- Laboratory of Aquatic Molecular Biology and Biotechnology, Graduate School of Agricultural and Life Sciences, The University of Tokyo, Tokyo, Japan
Non-coding repeat expansion causes several neurodegenerative diseases, such as fragile X syndrome, amyotrophic lateral sclerosis/frontotemporal dementia, and spinocerebellar ataxia (SCA31). Such repetitive sequences must be investigated to understand disease mechanisms and prevent them, using novel approaches. However, synthesizing repeat sequences from synthetic oligonucleotides is challenging as they are unstable, lack unique sequences, and exhibit propensity to make secondary structures. Synthesizing long repeat sequence using polymerase chain reaction is often difficult due to lack of unique sequence. Here, we employed a rolling circle amplification technique to obtain seamless long repeat sequences using tiny synthetic single-stranded circular DNA as template. We obtained 2.5–3 kbp uninterrupted TGGAA repeats, which is observed in SCA31, and confirmed it using restriction digestion, Sanger and Nanopore sequencing. This cell-free, in vitro cloning method may be applicable for other repeat expansion diseases and be used to produce animal and cell culture models to study repeat expansion diseases in vivo and in vitro.
Introduction
The discovery that simple tandem repeats or microsatellites can cause neurological diseases was revolutionary in the field of neurodegenerative disorders. Nearly 50 neurological diseases have been identified so far, of which 26 diseases are related to the repeat expansion in coding, non-coding, intron and 5′and 3′UTR regions (Rohilla and Gagnon, 2017; Paulson, 2018; Chintalaphani et al., 2021).

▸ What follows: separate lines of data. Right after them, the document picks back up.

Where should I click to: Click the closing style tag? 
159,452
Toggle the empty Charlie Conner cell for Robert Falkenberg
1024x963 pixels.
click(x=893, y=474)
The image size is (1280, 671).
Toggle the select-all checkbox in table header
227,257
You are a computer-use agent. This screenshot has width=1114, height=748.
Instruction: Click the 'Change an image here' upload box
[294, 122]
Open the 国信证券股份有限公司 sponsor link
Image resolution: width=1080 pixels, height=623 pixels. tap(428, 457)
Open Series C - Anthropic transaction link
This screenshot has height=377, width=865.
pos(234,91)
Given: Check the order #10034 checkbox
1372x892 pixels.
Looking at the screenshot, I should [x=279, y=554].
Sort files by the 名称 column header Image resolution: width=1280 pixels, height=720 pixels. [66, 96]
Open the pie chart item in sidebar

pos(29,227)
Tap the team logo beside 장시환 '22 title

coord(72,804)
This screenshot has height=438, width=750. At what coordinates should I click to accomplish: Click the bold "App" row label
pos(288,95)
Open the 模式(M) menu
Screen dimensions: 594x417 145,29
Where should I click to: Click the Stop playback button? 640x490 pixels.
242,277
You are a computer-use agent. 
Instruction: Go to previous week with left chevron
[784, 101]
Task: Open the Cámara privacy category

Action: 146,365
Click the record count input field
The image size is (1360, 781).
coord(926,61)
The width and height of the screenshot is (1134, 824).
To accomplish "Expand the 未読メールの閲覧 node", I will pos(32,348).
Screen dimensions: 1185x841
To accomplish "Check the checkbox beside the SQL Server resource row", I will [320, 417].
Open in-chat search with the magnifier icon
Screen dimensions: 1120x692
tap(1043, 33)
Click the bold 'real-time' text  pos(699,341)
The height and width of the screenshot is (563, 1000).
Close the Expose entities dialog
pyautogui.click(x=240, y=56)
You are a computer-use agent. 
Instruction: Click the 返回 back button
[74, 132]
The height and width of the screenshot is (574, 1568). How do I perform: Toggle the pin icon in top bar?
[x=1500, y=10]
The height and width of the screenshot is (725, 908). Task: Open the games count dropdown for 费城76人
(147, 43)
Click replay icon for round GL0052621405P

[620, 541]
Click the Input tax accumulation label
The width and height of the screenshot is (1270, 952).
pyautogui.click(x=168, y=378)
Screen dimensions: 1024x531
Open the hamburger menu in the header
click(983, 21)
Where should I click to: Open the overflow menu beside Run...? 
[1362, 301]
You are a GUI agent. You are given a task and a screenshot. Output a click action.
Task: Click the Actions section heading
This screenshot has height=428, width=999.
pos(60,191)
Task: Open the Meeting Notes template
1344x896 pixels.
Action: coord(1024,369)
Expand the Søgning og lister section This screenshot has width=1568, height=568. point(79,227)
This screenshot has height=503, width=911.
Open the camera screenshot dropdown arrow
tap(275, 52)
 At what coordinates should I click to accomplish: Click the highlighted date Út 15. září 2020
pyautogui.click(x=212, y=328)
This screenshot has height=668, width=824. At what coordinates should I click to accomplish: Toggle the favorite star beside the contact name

Among the repeat expansion-related diseases, spinocerebellar Ataxia type 31 (SCA31) is caused by the repeat expansion of 2.5 to 3.8 kbp pentanucleotide TGGAA, where a pure (TGGAA)n extended for at least 110 repeats in the intron region of the BEAN gene (Sato et al., 2009), whereas benign adult familial myoclonic epilepsy (BAFME1) is associated with the repeat expansion of 105 to 3,680 units of TTTCA (Cen et al., 2018; Ishiura et al., 2018). Such diseases can be classified based on the DNA sequences of repeat units (trinucleotide, tetranucleotide, pentanucleotide, or hexanucleotide). To develop transgenic models of these diseases, we need to obtain disease sequences from patients, except for some special cases (Mizielinska et al., 2014; Swinnen et al., 2018). However, this is often difficult due to ethical regulations and unavailability of patient-derived genomic DNA. In addition, the sizes of disease sequences are limited to that of the patients. Yet, longer DNAs are desirable for developing disease models because of the anticipation found in the repeat diseases (Wells, 1996). In the case of non-repeat mutation disorders, disease genes can be synthesized and studied without patient sources. Moreover, methods to obtain uninterrupted long repeats are lacking owing to the technical obstacles associated with amplification and cloning. Recombinant vectors containing these synthetic repeats can have numerous applications in biological, medical, and bioengineering research. These vectors can be used for studying repeat associated-non-AUG translation (RAN polypeptides) as well as formation of RNA foci and its interaction with RNA binding proteins (Lee et al., 2013; Malik et al., 2021).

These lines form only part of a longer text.